2.3 getting caught in tight Perl regex loop?

Wed Oct 25 22:18:50 UTC 2000

Wolfgang Breyha <wbreyha at gmx.net> writes:

> Ok I've decided to sent the rest of the article, too (since it is not
> much).  BTW, I'm using perl 5.005_03 with INN 2.2.3.

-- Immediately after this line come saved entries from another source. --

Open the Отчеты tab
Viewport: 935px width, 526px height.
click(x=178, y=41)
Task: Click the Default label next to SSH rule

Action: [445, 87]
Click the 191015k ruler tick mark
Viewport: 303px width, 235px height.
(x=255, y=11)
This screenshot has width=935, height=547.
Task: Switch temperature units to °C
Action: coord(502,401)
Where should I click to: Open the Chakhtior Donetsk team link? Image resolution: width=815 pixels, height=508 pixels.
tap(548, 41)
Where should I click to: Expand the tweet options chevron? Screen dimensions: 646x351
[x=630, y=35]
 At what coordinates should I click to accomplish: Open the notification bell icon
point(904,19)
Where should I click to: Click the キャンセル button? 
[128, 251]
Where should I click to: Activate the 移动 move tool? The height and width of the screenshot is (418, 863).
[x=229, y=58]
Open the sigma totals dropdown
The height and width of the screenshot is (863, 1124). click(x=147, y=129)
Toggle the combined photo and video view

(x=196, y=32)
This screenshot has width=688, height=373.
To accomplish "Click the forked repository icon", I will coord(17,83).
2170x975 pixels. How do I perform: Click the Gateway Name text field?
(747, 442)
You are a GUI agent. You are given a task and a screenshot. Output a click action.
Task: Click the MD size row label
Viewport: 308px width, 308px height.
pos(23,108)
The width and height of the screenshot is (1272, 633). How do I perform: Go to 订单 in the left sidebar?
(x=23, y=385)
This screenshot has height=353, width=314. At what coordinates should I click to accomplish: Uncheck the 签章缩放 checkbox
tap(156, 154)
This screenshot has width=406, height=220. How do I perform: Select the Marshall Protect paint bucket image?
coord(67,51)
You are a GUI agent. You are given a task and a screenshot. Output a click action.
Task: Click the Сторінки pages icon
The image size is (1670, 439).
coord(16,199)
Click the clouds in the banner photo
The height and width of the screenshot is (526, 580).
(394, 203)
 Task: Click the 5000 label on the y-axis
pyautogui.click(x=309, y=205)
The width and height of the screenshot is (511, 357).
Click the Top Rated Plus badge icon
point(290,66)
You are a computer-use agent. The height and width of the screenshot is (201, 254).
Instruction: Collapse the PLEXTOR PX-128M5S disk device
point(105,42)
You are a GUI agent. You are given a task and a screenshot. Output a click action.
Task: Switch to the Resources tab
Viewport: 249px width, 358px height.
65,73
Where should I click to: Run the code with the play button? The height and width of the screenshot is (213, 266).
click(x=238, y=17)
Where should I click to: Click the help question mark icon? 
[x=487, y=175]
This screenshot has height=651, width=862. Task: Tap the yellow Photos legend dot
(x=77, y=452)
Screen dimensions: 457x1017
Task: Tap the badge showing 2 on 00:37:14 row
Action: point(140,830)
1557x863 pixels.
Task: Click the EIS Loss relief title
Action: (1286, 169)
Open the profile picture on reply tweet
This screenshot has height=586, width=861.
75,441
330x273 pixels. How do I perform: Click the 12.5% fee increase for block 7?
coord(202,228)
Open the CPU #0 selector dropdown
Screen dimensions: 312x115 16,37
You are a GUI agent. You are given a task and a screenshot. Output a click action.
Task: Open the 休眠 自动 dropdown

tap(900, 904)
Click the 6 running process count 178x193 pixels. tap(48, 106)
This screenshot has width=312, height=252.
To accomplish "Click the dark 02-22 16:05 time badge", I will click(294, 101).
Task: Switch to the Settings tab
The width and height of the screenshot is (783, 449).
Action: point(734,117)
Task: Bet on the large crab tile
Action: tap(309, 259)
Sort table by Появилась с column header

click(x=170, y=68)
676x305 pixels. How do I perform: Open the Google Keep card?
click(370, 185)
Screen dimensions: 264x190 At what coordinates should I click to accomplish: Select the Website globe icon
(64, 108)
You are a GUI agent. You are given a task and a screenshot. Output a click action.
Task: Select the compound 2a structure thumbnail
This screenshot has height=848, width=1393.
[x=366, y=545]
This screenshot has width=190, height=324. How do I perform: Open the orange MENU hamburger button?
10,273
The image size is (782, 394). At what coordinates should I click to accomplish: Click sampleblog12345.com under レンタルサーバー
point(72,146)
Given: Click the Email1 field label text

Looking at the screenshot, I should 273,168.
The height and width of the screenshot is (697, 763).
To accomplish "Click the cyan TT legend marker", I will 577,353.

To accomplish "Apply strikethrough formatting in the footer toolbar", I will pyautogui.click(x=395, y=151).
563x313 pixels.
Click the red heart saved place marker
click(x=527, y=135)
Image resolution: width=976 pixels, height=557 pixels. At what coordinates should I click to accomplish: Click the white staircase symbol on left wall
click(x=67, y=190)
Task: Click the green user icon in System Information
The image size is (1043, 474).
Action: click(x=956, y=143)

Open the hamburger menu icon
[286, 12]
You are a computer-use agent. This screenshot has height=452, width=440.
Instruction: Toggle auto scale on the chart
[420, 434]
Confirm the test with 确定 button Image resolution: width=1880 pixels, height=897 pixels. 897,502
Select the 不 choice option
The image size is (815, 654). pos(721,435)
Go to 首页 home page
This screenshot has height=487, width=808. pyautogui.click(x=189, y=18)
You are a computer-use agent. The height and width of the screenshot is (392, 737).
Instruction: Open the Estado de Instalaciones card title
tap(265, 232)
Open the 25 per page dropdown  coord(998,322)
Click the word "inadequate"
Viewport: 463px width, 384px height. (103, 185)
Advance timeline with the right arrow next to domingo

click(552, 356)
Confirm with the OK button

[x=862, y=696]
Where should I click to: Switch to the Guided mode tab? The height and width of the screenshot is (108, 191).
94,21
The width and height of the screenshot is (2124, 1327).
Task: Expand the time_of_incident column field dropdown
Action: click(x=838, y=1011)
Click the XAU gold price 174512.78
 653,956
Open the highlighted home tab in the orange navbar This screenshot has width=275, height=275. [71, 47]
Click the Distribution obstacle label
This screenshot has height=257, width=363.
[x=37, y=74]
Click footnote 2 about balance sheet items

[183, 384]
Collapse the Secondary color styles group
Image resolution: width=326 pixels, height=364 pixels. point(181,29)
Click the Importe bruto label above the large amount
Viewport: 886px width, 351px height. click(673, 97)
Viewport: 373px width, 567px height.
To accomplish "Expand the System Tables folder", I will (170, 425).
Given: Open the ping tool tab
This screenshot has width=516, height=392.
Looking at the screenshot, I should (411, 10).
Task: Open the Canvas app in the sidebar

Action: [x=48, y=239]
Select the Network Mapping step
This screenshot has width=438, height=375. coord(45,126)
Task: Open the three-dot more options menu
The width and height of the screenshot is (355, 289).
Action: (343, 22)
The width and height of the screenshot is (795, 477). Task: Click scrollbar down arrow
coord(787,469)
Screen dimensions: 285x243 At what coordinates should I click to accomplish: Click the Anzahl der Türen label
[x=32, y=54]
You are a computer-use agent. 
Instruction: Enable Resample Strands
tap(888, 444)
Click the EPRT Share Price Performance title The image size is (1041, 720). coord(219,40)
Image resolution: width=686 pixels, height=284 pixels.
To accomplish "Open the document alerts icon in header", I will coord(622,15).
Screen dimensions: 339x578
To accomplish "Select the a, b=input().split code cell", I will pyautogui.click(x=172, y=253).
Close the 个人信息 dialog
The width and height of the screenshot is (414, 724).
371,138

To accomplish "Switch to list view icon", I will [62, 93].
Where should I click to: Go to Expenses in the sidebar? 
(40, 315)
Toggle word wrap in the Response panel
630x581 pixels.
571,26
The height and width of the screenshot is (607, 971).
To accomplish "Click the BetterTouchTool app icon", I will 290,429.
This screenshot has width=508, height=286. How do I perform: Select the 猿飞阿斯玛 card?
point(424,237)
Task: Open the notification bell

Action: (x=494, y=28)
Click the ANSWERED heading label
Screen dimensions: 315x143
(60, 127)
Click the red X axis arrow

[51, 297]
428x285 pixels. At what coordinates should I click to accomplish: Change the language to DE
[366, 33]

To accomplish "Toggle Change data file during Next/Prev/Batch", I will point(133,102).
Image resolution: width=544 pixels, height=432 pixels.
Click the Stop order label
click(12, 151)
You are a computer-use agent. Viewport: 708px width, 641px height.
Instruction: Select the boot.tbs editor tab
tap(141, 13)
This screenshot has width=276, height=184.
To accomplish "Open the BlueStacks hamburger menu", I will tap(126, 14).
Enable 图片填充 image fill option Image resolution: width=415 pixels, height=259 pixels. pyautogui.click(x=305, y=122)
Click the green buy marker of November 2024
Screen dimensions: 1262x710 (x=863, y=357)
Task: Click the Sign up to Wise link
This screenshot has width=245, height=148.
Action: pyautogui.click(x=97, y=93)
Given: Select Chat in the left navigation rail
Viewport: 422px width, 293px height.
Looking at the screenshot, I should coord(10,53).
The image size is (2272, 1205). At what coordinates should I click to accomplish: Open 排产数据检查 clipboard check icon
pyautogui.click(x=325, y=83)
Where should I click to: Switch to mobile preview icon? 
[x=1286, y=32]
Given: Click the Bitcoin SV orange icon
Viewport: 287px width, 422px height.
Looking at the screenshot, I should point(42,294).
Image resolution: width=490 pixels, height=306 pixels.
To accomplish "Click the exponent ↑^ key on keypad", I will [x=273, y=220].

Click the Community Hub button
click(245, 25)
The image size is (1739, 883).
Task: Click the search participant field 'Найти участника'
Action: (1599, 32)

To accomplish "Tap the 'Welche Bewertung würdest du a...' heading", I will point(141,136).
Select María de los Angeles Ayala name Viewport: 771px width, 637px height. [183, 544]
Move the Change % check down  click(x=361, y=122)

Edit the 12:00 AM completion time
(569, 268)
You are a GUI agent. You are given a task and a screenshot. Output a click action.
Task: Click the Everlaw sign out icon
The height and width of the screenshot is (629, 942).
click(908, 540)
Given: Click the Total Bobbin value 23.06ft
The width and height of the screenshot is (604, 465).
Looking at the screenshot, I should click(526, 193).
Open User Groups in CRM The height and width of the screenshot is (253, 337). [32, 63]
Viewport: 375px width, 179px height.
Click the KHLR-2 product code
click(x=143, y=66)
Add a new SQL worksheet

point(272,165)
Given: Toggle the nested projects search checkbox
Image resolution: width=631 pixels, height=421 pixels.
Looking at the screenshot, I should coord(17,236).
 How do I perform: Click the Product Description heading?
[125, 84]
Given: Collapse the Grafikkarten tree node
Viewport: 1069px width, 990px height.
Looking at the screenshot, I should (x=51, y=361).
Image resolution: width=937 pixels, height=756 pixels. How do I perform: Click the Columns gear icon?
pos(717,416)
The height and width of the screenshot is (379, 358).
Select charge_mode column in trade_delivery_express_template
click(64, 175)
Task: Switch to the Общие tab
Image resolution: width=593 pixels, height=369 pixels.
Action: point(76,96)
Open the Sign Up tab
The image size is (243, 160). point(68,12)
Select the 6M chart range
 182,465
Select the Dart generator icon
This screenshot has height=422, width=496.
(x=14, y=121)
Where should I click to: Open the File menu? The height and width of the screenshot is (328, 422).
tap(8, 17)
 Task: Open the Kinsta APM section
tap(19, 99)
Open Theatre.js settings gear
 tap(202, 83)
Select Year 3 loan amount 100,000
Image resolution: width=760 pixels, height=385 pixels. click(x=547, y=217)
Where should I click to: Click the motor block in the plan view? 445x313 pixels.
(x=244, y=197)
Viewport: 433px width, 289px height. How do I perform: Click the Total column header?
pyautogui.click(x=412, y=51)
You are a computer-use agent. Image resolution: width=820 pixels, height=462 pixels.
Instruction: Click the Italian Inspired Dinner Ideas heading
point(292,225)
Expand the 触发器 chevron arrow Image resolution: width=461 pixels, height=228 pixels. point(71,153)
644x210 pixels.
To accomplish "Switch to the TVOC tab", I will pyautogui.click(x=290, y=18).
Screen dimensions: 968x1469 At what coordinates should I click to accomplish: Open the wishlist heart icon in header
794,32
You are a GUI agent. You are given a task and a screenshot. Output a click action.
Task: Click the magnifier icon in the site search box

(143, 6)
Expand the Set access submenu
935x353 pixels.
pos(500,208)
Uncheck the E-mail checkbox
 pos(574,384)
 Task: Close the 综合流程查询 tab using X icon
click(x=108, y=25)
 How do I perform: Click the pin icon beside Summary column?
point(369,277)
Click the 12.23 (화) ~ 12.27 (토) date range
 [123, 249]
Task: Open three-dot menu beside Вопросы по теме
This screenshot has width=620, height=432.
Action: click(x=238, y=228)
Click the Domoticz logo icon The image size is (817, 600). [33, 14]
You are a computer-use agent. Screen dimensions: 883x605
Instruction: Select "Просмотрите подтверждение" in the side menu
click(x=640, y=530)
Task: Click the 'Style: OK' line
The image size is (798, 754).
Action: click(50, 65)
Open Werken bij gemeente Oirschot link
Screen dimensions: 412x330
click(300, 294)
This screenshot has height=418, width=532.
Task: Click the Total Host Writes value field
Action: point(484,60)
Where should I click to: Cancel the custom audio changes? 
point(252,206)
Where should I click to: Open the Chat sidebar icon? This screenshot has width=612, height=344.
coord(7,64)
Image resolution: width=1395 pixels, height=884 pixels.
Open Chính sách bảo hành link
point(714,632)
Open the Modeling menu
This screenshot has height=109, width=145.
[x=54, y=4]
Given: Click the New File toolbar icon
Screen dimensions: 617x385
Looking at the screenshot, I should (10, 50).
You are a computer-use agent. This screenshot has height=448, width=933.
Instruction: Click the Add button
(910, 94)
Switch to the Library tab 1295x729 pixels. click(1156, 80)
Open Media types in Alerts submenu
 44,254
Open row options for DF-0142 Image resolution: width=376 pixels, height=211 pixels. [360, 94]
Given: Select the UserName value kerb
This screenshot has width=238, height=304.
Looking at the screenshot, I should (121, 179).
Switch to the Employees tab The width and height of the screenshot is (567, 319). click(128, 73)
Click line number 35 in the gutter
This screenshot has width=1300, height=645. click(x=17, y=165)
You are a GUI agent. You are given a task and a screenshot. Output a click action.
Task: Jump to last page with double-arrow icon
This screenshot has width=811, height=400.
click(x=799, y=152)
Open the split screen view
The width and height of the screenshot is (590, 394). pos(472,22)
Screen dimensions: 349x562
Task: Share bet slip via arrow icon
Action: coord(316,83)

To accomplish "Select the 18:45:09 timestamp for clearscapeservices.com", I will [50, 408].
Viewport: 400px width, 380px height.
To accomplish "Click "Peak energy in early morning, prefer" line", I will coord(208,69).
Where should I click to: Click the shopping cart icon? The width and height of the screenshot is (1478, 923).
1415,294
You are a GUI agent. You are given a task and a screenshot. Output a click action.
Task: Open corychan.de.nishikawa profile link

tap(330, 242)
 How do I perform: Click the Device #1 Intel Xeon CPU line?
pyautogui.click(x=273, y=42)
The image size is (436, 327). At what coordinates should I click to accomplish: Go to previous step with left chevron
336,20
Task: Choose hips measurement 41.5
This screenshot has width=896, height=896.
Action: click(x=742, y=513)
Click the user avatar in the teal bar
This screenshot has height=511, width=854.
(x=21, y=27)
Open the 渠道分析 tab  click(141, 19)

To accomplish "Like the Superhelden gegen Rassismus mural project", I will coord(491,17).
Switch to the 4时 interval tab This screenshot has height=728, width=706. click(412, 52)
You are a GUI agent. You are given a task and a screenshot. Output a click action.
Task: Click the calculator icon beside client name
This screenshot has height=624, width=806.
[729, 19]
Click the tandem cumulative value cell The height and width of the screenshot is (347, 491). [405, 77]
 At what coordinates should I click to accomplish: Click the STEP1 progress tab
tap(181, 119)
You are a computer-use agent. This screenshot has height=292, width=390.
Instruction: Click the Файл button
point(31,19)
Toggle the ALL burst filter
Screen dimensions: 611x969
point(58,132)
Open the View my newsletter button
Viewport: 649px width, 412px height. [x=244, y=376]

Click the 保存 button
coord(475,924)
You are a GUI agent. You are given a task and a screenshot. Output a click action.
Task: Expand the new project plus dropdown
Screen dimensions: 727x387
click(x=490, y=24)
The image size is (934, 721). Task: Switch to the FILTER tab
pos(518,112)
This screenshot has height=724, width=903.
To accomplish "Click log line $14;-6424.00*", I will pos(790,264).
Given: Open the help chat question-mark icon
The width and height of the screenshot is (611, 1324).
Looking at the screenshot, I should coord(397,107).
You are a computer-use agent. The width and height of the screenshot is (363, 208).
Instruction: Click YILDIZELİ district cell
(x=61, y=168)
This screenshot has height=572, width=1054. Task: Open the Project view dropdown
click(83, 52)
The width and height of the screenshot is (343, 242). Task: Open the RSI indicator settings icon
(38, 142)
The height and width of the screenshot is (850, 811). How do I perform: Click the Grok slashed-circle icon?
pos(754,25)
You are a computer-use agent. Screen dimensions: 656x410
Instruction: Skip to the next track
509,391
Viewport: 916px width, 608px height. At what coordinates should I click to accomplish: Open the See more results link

The binary filtering regexes in Cleanfeed, the last time I looked at it,
could go into exponential loops on certain types of articles with text
that looks like uuencoding but has varying numbers of trailing spaces.
I did a bunch of analysis of those regexes at one point and ended up using
the following, which I think is more robust:

# How we determine if a post is a binary.
sub is_binary {
    ($hdr{__BODY__} =~ m%(?:^[ \t>]*(?>M[\x20-\x60]{59,60})[ \r]*\n){40}%mo
     || $hdr{__BODY__} =~ m%(?:^[ \t>]*[A-Za-z0-9+/]{59,76}[ \r]*\n){40}%mo);
}

The key part is the (?>...) bit in the first regex, which prevents the
backtracking that was causing the exponential growth in processing time.
An alternate way of solving the same problem that doesn't use 5.005 regex
features is to break out the regex so that the part for matching uuencoded
content doesn't also match space in the 60th position:

    m%(?:^[ \t>]*M[\x20-\x60]{59}[\x21-\x60]?[ \r]*\n){40}%mo

-- 
Russ Allbery (rra at stanford.edu)             <http://www.eyrie.org/~eagle/>